EXERCISE DETAILS -
Please write out all the entries below again, replacing "How do I perform" with "How can I carry out" and leaving everything else unchanged.
========================================
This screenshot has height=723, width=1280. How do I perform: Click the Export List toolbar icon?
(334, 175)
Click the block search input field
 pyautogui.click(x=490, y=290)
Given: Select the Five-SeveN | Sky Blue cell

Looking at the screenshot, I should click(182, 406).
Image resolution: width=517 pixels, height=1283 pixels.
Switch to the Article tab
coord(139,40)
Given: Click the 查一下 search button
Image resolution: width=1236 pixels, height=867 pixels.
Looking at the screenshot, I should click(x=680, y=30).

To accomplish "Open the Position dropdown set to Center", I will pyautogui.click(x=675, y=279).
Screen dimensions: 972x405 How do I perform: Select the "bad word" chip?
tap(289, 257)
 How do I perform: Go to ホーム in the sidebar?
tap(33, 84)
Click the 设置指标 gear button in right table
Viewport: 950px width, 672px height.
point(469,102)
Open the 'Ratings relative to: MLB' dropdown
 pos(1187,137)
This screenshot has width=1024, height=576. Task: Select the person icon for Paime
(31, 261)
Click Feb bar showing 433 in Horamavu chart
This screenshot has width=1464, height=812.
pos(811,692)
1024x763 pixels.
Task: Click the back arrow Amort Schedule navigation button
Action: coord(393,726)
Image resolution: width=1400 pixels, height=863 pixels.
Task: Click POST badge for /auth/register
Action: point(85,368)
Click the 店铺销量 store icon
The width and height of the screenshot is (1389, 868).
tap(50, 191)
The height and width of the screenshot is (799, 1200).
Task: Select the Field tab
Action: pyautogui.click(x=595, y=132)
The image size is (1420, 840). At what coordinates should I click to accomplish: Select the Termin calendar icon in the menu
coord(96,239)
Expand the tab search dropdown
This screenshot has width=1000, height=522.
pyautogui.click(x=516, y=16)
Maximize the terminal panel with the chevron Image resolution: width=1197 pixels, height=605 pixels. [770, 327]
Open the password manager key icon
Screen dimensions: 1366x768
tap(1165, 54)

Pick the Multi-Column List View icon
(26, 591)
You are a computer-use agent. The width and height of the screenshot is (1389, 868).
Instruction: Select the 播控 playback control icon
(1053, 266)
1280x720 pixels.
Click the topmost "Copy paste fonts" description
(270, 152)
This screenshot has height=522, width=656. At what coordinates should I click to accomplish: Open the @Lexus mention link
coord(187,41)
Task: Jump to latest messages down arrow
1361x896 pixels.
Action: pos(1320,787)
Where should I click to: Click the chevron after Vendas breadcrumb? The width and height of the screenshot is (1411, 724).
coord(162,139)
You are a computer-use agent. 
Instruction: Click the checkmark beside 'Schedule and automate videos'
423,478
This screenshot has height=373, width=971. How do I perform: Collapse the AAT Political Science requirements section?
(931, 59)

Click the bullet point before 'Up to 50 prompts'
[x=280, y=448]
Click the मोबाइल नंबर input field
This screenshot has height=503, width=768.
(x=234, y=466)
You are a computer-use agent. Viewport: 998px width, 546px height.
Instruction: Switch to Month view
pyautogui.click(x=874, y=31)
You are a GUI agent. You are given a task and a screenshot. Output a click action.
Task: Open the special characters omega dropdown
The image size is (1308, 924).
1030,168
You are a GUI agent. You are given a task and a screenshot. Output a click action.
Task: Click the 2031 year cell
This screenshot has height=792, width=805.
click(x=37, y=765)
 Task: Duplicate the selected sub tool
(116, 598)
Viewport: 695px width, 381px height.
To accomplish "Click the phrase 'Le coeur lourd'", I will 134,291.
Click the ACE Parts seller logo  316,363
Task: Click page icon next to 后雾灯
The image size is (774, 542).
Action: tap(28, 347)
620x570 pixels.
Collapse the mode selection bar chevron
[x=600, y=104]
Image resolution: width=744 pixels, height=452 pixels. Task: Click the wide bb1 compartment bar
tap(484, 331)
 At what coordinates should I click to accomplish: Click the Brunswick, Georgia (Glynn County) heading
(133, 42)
========================================
CORRECT RESPONSE -
This screenshot has height=723, width=1280. How can I carry out: Click the Export List toolbar icon?
(334, 175)
Click the block search input field
 pyautogui.click(x=490, y=290)
Given: Select the Five-SeveN | Sky Blue cell

Looking at the screenshot, I should click(182, 406).
Image resolution: width=517 pixels, height=1283 pixels.
Switch to the Article tab
coord(139,40)
Given: Click the 查一下 search button
Image resolution: width=1236 pixels, height=867 pixels.
Looking at the screenshot, I should click(x=680, y=30).

To accomplish "Open the Position dropdown set to Center", I will pyautogui.click(x=675, y=279).
Screen dimensions: 972x405 How can I carry out: Select the "bad word" chip?
tap(289, 257)
 How can I carry out: Go to ホーム in the sidebar?
tap(33, 84)
Click the 设置指标 gear button in right table
Viewport: 950px width, 672px height.
point(469,102)
Open the 'Ratings relative to: MLB' dropdown
 pos(1187,137)
This screenshot has width=1024, height=576. Task: Select the person icon for Paime
(31, 261)
Click Feb bar showing 433 in Horamavu chart
This screenshot has width=1464, height=812.
pos(811,692)
1024x763 pixels.
Task: Click the back arrow Amort Schedule navigation button
Action: coord(393,726)
Image resolution: width=1400 pixels, height=863 pixels.
Task: Click POST badge for /auth/register
Action: point(85,368)
Click the 店铺销量 store icon
The width and height of the screenshot is (1389, 868).
tap(50, 191)
The height and width of the screenshot is (799, 1200).
Task: Select the Field tab
Action: pyautogui.click(x=595, y=132)
The image size is (1420, 840). At what coordinates should I click to accomplish: Select the Termin calendar icon in the menu
coord(96,239)
Expand the tab search dropdown
This screenshot has width=1000, height=522.
pyautogui.click(x=516, y=16)
Maximize the terminal panel with the chevron Image resolution: width=1197 pixels, height=605 pixels. [770, 327]
Open the password manager key icon
Screen dimensions: 1366x768
tap(1165, 54)

Pick the Multi-Column List View icon
(26, 591)
You are a computer-use agent. The width and height of the screenshot is (1389, 868).
Instruction: Select the 播控 playback control icon
(1053, 266)
1280x720 pixels.
Click the topmost "Copy paste fonts" description
(270, 152)
This screenshot has height=522, width=656. At what coordinates should I click to accomplish: Open the @Lexus mention link
coord(187,41)
Task: Jump to latest messages down arrow
1361x896 pixels.
Action: pos(1320,787)
Where should I click to: Click the chevron after Vendas breadcrumb? The width and height of the screenshot is (1411, 724).
coord(162,139)
You are a computer-use agent. 
Instruction: Click the checkmark beside 'Schedule and automate videos'
423,478
This screenshot has height=373, width=971. How can I carry out: Collapse the AAT Political Science requirements section?
(931, 59)

Click the bullet point before 'Up to 50 prompts'
[x=280, y=448]
Click the मोबाइल नंबर input field
This screenshot has height=503, width=768.
(x=234, y=466)
You are a computer-use agent. Viewport: 998px width, 546px height.
Instruction: Switch to Month view
pyautogui.click(x=874, y=31)
You are a GUI agent. You are given a task and a screenshot. Output a click action.
Task: Open the special characters omega dropdown
The image size is (1308, 924).
1030,168
You are a GUI agent. You are given a task and a screenshot. Output a click action.
Task: Click the 2031 year cell
This screenshot has height=792, width=805.
click(x=37, y=765)
 Task: Duplicate the selected sub tool
(116, 598)
Viewport: 695px width, 381px height.
To accomplish "Click the phrase 'Le coeur lourd'", I will 134,291.
Click the ACE Parts seller logo  316,363
Task: Click page icon next to 后雾灯
The image size is (774, 542).
Action: tap(28, 347)
620x570 pixels.
Collapse the mode selection bar chevron
[x=600, y=104]
Image resolution: width=744 pixels, height=452 pixels. Task: Click the wide bb1 compartment bar
tap(484, 331)
 At what coordinates should I click to accomplish: Click the Brunswick, Georgia (Glynn County) heading
(133, 42)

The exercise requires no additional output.